1.2.1 原核表達載體構建 根據BcAP2-13基因序列，設計基因擴增正向序列PL040F：5′-CGCGGATCCATGATGCAATCAAATTTTG-3′和反向序列L040R：5′-GACGTCGACTCAAACAATTAAAAAAG-3′（劃線部分為酶切位點）。以BcAP2-13-PDOR221重組載體質粒為模板進行PCR擴增，PCR條件為94 ℃ 5 min;98 ℃ 10 s，58 ℃ 15 s，72 ℃ 1 min，35個循環;72 ℃ 10 min。
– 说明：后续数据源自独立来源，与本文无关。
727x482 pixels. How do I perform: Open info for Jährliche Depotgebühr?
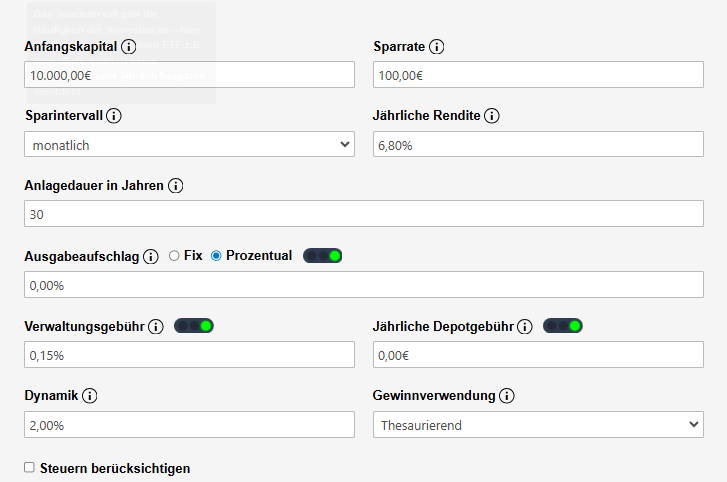[525, 326]
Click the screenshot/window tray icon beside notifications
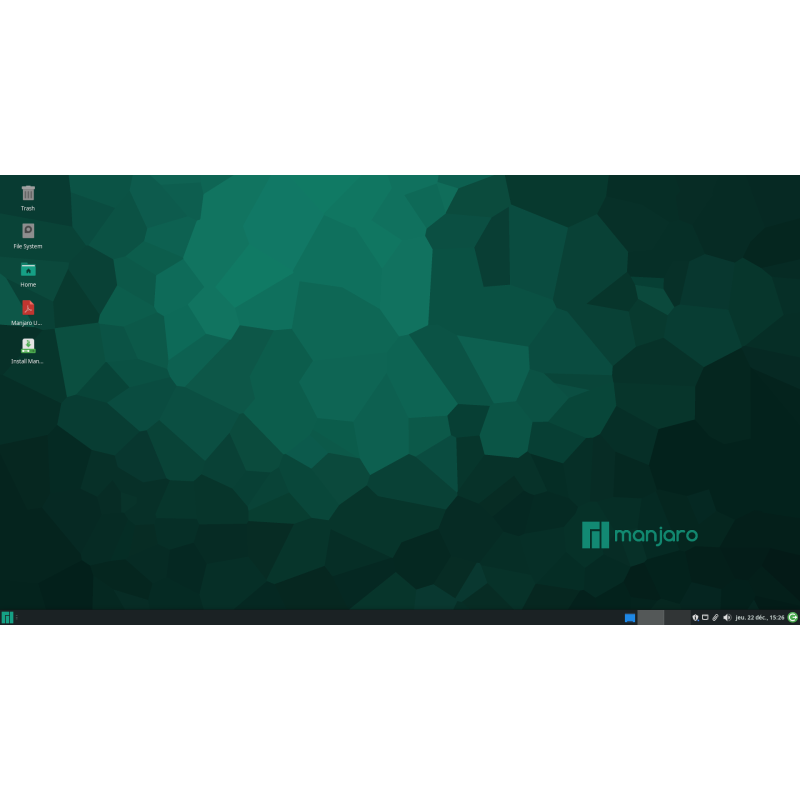Screen dimensions: 800x800 [704, 618]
回收PCR產物，BamH Ⅰ和Sal Ⅰ雙酶切后與同樣雙酶切后的pET-28a-sumo載體相連，得到重組質粒 p13-SUMO-His6，而后轉入大腸桿菌感受態DH5α，通過測序驗證重組載體中基因序列的正確性。

1.2.2 重組表達載體p13-SUMO-His6在大腸桿菌中的表達 （1）小樣表達：提取質粒p13-SUMO-His6，轉入大腸桿菌感受態細胞BL21（DE3），挑選轉化平板的6個單克隆，分別接種3 mL卡那抗性液體培養基，37 ℃，220 r/min搖培至D600 nm值為0.5～0.6，加入IPTG終濃度為0.5 mmol/L，20 ℃誘導表達3.5 h。離心收集菌體，移除上清液，按10 mL PBS/g 菌體的量重懸菌體;利用超聲破碎儀進行菌體細胞破碎，SDS-PAGE檢測表達情況。結果顯示蛋白質在上清和包涵體中均有表達，且上清中的量滿足繼續進行大量表達純化。